Cloud storage company Dropbox to raise $500 million(Ksh 50bn) in its Initial Public Offering

In Silicon Valley and on Wall Street, it has long been a guessing game about which of the most richly valued technology startups would be next to test the public markets. On Friday last week, there was an answer: Dropbox, an online file storage company privately valued at S$10 billion, filed paperwork to raise up to S$500 million in an initial public offering.

While Dropbox may not have the glamour of a ride-hailing app like Uber or a streaming music service like Spotify – both of which are likely IPO prospects – the company is in the same broad group known as “unicorns,” which are startups valued at more than S$1 billion by the private investors that have so far funded their growth. How Dropbox fares as it goes public could help determine whether other big companies follow suit.
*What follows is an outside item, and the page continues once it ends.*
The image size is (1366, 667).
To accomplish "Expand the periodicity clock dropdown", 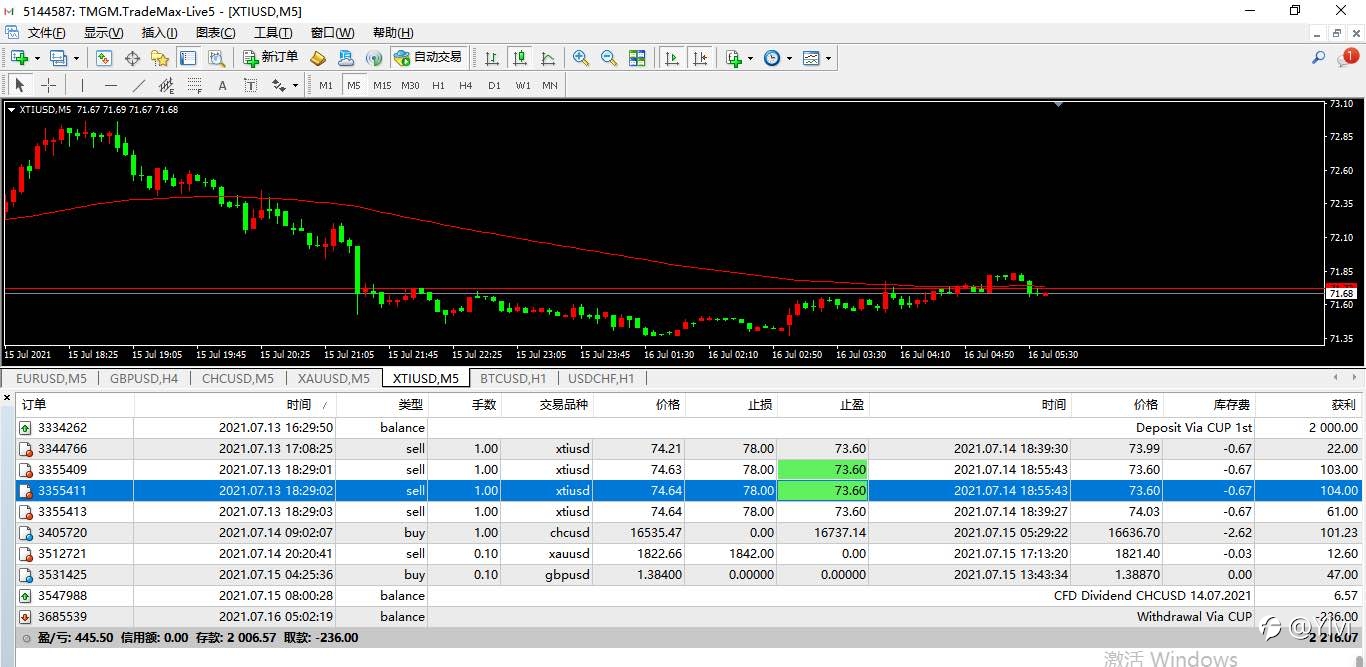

Dropbox will be especially scrutinized after the fizzling of other tech startups that went public last year. Shares of Snap, the company behind the popular Snapchat app, surged when it went public last March, but it has since struggled to stay above its offering price of $17 a share. And the meal-delivery startup Blue Apron, which went public at S$10 a share last June, is now trading at just above S$3 a share.

Still, the public offering market has gotten off to a fast start this year, with some 34 companies raising $11.87 billion in the public markets to date, according to Dealogic, a data provider. This comes despite a bout of stock market volatility this month that briefly sent the Standard & Poor’s 500 index down more than 10 percent from its high in late January.

In total, the number of private companies worth more than S$1 billion stands at 228, up from 197 last May, according to CB Insights, a firm that tracks venture capital funding and startups.

“We’ve been hoping that 2018 and 2019 would be the big year for tech and the unicorn class,” said Matt Kennedy, an analyst at Renaissance Capital, a firm that provides data on the public offering market. “Dropbox is definitely going to be a milestone.” A spokeswoman for Dropbox declined to comment.